Overview

Therapeutic Efficacy of Ramosetron for Treatment of Established PONV After Laparoscopic Surgery

Status:
Completed
Trial end date:
2016-04-02
Target enrollment:
0
Participant gender:
All
Summary
Patients who had at least two risk factors of PONV (Postoperative nausea and vomiting) and underwent laparoscopic surgeries under general anesthesia were assessed for eligibility. Patients who developed PONV within the first 2 hours after anesthesia received intravenously, in a randomized double-blind manner, ondansetron 4 mg or ramosetron 0.3 mg. Patients were then observed for 24 hours after drug administration. The incidence of nausea and vomiting, severity of nausea, requirements for rescue antiemetic and adverse effects at 0-2 and 2-24 hours after drug administration were evaluated. The primary endpoint was the rate of patients exhibiting complete response, defined as no emesis and no further rescue antiemetic medication for 24 hours after drug administration.
Phase:
N/A
Accepts Healthy Volunteers?
No
Details
Lead Sponsor:
Yonsei University
Treatments:
Ondansetron
Ramosetron
Criteria
Inclusion Criteria:

- age 19-65 years

- patients undergoing elective laparoscopic surgery under inhalational anesthesia

- duration of surgery between 30 min to 4 h

- ASA (American Society of Anesthesiologists) physical status I or II, and patients who
had at least two of these risk factors

- female gender, history of motion sickness (MS) or PONV, nonsmoking, and the use of
postoperative opioids.

Exclusion Criteria:

- patients with history of being allergic to 5-HT3 receptor antagonist

- patients with history of anticancer chemotherapy

- chronic opioids use, alcohol abuse, or drug abuse

- patients who took antiemetic medication within 24 h before surgery, steroids within 24
h before surgery or 24 h after surgery

- presence of renal (serum Cr > 1.6 mg/dl)

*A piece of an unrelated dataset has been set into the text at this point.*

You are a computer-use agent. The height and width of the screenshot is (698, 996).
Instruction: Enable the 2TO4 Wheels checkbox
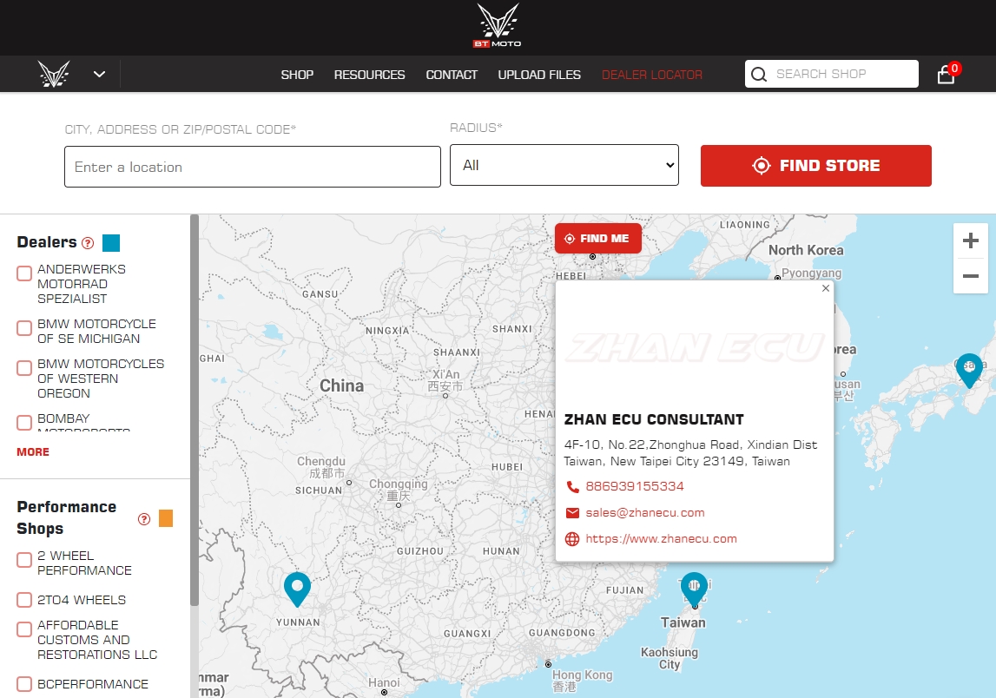click(24, 600)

- hepatic(liver enzymes more than 2 times normal value) insufficiency

- patients converted to open laparotomy

- patient who are pregnant or breast-feeding

- patient with borderline QTc(corrected QT interval) prolongation (> 430 ms for male,
>450 ms for female)

- patient not able to understand the scoring of pain or express the degree of PONV.